Out come the smiley faces and manuals.

I press the Cancel button, turn it off, unplug it from the computer, plug it back in, and tell it to print. First come smiley faces, so I press cancel. But it doesn't stop printing, it just starts printing out the answers.

Well, I'm good with that.

Until it finishes and starts printing out more copies of them. I press Cancel, and it starts giving me manuals. But I've got what I need now, so I hit Cancel and turn it off, and the printer (not surprisingly) jams again. Luckily this one is much easier to fix, and finally I'm on my way.

But seriously?

I want a new printer. :c

Saturday, October 3, 2009

I actually get this! 8D

This is going to be a rave sort of entry rather than my usual grumpy complaining. :0 Pay attention, because it’s out of the norm. For me, at least.

Normally when it comes to math I’m an utter failure. I think it’s a really neat subject and I wish I got it, and I do work hard at getting it, but I just don’t. When I have a good teacher I do a little better, but good math teachers? They’re in extremely short supply. I’ve had two in my entire school career. My current one is not among them (although I do like him ‘cause he smiles at me when I come to class and it gives me hope xD).

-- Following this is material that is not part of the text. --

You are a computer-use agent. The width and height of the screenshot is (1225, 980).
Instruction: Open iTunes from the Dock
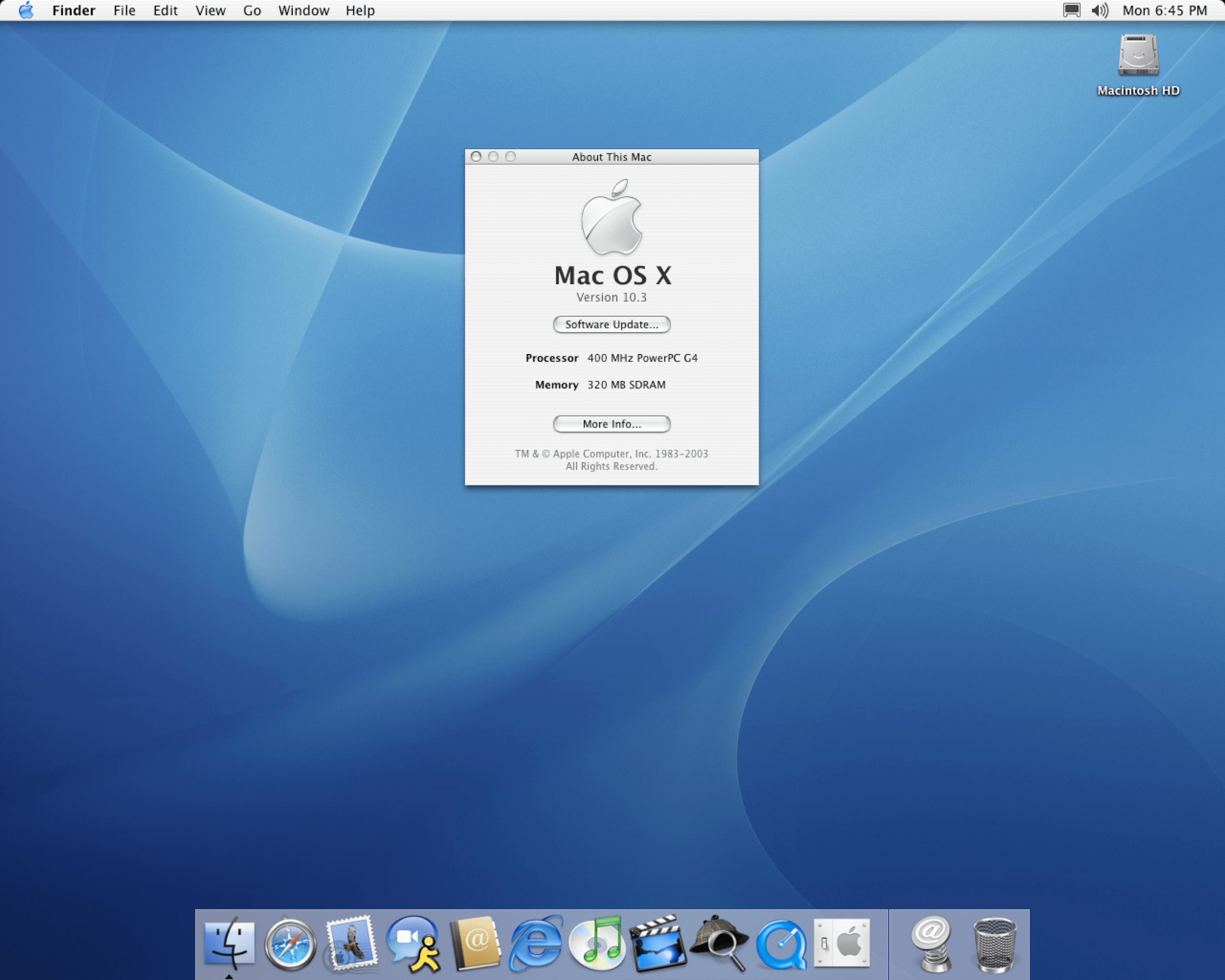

But lately we’ve been doing derivatives, and I actually get it. *gasp* For once I’m not the stupid one in my study group always asking, “Repeat that to me again? What the heck are you talking about? That doesn’t make any sense at all. Can you just give me the answer so we can move on? DDDx” <-(yes dearies, that’s an emote for showing frustration. I’ve had to explain it too many times. Extra D’s are extra aggravation towards a subject). Instead, they’re all asking me. :0 I sit there and whiz through the problems (well, comparatively, since even though I get them they’re still extremely slow to work) and then they’re all like, “Hey Mary, how do you do this one?” and I can explain it and make sense. Not only that, I explain it, make sense, and they learn from me. Math.

Yes.

I feel so almighty and intelligent.



The other half of this amazing rave entry is that today we went to the hardware store because my mom had to return some screws that were the wrong length, but she forgot the receipt so they needed her ID, which she also didn’t bring (don’t worry, my dad was driving so there was a licensed person getting us down there). My dad had just dropped us off and by then was hidden in the depths of Walmart, finding snacks for him and the boys to eat during Priesthood session.

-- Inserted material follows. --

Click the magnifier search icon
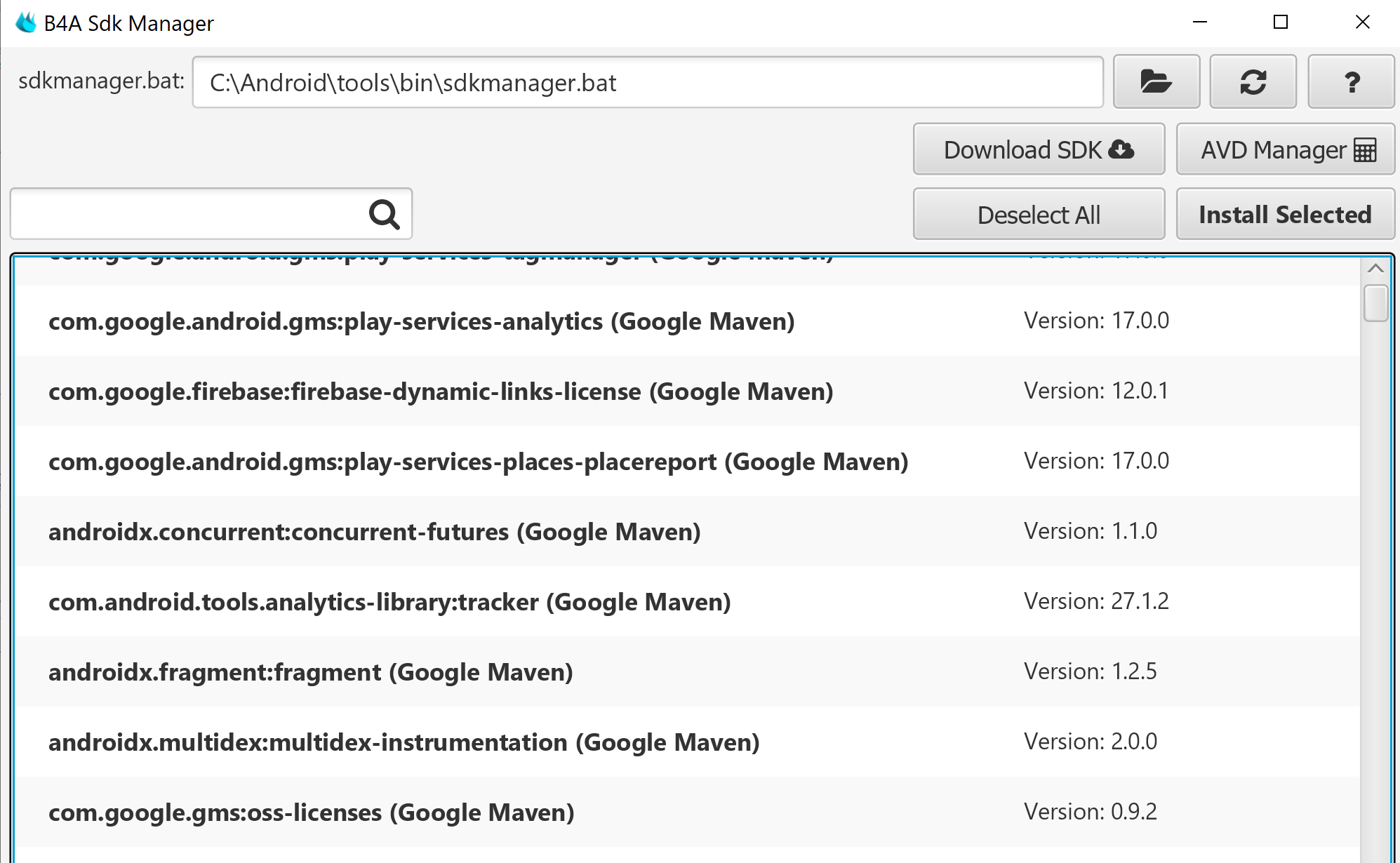This screenshot has width=1400, height=863. [x=384, y=214]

And lo and behold, my driver’s license was in my pocket! So I whipped that out all dramatic-like and got to sign for the return and all that stuff. Made me feel all special and prepared inside.



But good things can never last, so I have a bit of a rant to throw in too. ‘Cause seriously, if you’re going to be so boorish as to catcall, do it from a respectable vehicle (i.e. manly trucks), not a bike that it looks like you stole from a 6-year-old. You already look dumb when you start shouting things at me, but from a little kid’s bike? No.